Phomat Reprographics does not rest on its laurels. What sets them apart is their willingness to improve the performance of established products and the service they offer their customers. With this attitude Phomat, based in Madison Heights, Mich., has grown from a small coating and converting to an innovator in the reprographic industry. Recent sheeter purchased have sped things along.
Phomat’s product line includes coated and uncoated grades of paper, including vellum, blue-line, diazo film, and sepia. With a customer base from coast to coast, the company has three converting and distribution centers located in Georgia, Maryland, and Texas.
A production dilemma
Each branch has functioned in the past with its own sheeter, but with a healthy growth in sales since 1981, a production dilemma was created. “We reached a point when all our locations were sheeting full time to keep up with the demand. This caused a problem because our branches were originally set up to provide reactionary converting,” says Jack Smith, president. “We saw the need to centralize our sheeting operation as a means of improving service and operational efficiency.”
After careful consideration Phomat selected the MSS-HS sheeter from Maxson Automatic and installed it in the Madison Heights facility. Recalls Smith, “We wanted a high-production sheeter that would allow us to precision sheet without having to guillotine trim.”
With the main sheeting operation now centralized and only “quick converting” practiced at the distribution centers, 80 percent of all orders are shipped next day. The goal, according to Smith, is next-day service on all orders.
The MSS-HS sheeter has an option package that includes an unwind stand, a decurl unit, a close tolerance drive, and overlapping delivery section. The new sheeter runs with two rolls of coated stock at speeds up to 270 fpm. The unit is in operation three shifts/day and runs continuously on standard sizes. Comments Smith, “With the Maxson we are sheeting our long runs more consistently.”
The added capacity of the new sheeter has solved Phomat’s production dilemma, because each branch location can now concentrate on sales and distribution. “With centralized manufacturing, we can react to our customers’ needs faster. Plus, the sheeter frees up our equipment in the field to handle out-of-stock and special orders,” says Smith.
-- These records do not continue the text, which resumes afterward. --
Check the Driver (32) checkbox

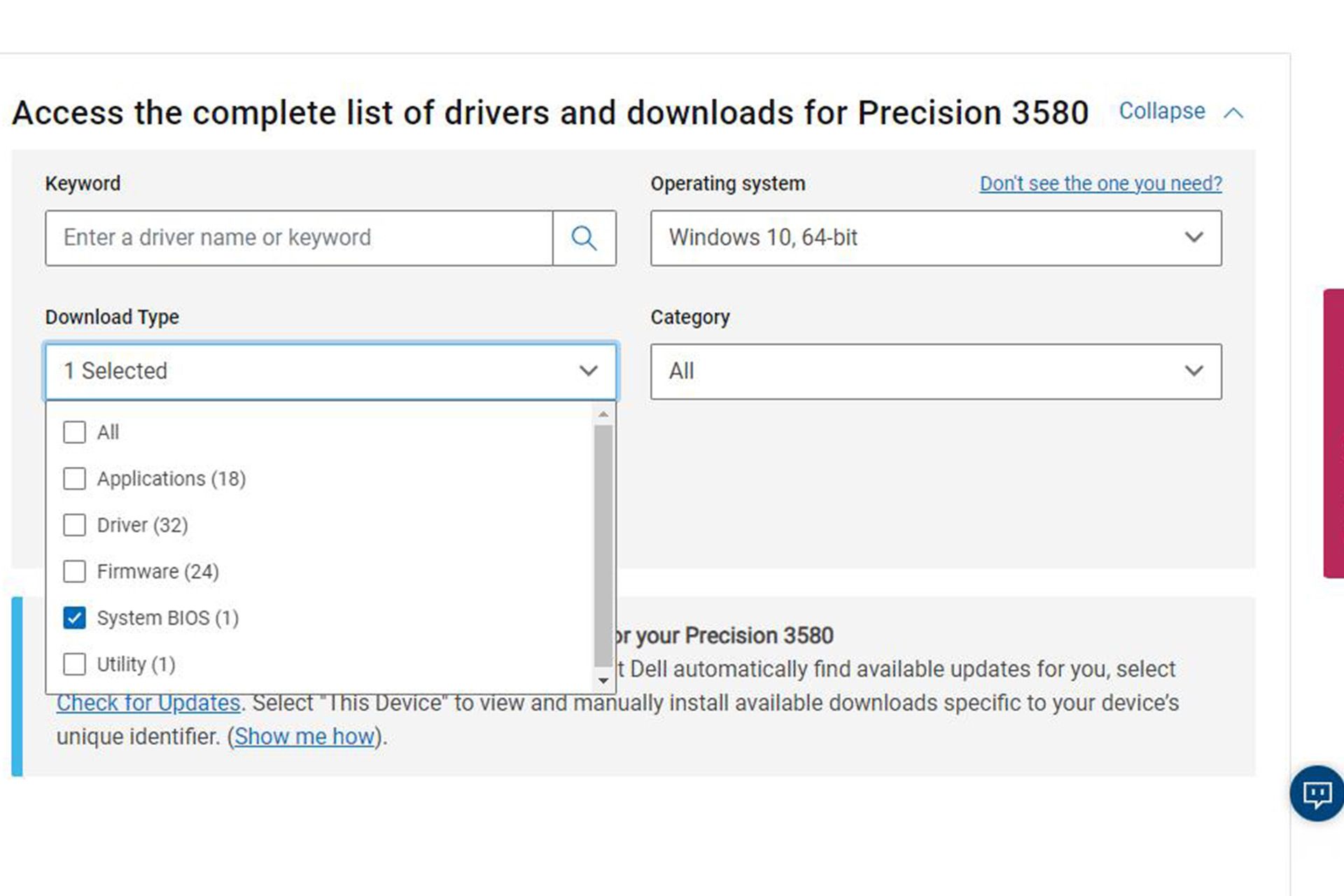click(74, 525)
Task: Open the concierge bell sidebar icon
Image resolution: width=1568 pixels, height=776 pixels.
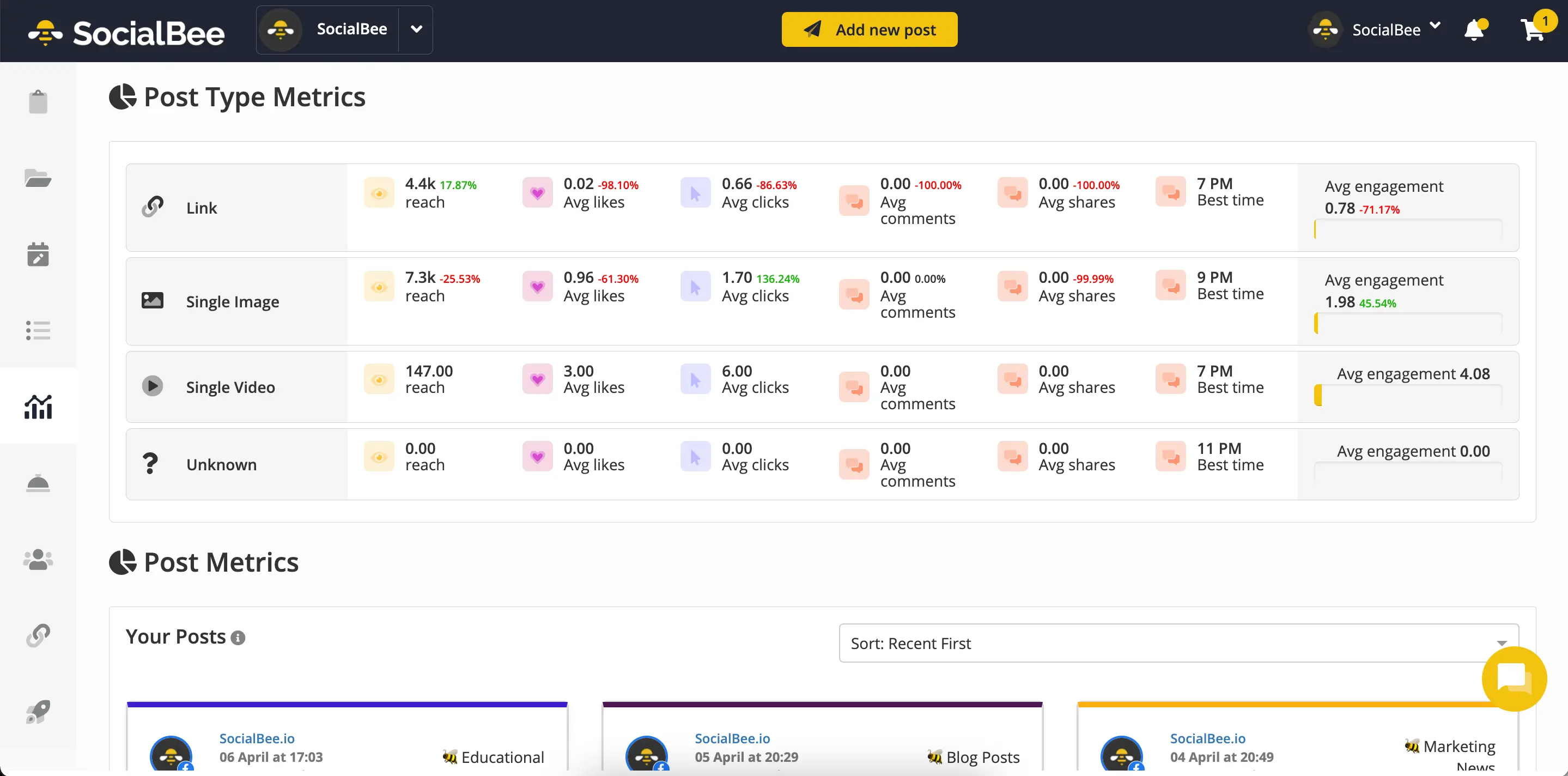Action: (38, 483)
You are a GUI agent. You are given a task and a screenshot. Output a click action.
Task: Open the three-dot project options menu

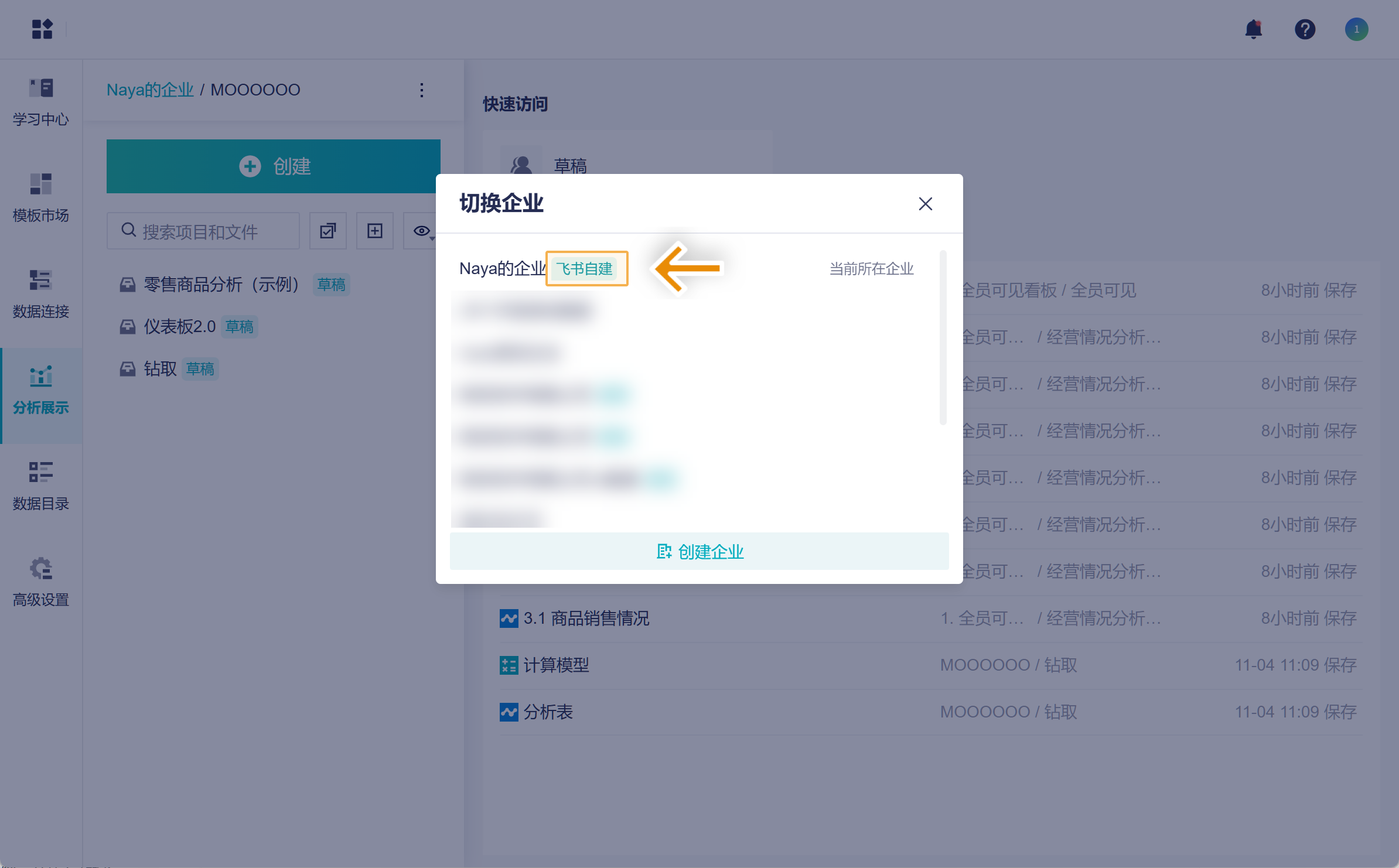click(422, 90)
Because the material sheeted at Phomat is value added, waste reduction was an important consideration. In the past, Phomat would purchase oversized rolls, sheet them, and then take a trim on all four sides. In contrast, the MSS-HS has a close tolerance drive that provides a sheet-length accuracy of +/- 0.023 in.
The results of the new sheeter have been twofold. Smith calculates a saving of ½ in./sheet, which translates into a total of 2.4 yds/package of 75 sheets. “Our percentage has dropped by 2.5 percent. Plus, we’ve been able to eliminate a labor operation. With the Maxson, we no longer have to guillotine trim,” he adds.
A changing industry
Advances in technology, such as high fusion temperature copiers and plotters, have changed the reprographic industry over the past few years. In response, Phomat has expanded its research and development budget to design new products.
Another example of Phomat’s willingness to improve on existing products and service is a new resealable package for their light-sensitive paper and film products. The new black poly package, manufactured off premises, has an adhesive backing behind a pull strip to reseal the package after opening. This prevents damage from light and other hazards.
The company has also recently introduced a non-coated product line. For this new application, Phomat purchased a second Maxson sheeter. The unit that met Phomat’s requirements of high speed combined with accuracy was the MSL sheeter. The MSL, according to Phomat, cuts four rolls of 20# paper cleanly and accurately and operates at speeds up to 570 fpm.
In addition to investing in new sheeters, the company has purchased a new diazo coater from R & K Industries. With sales on the increase, Phomat’s constant upgrading is a formula for success that appears to be working.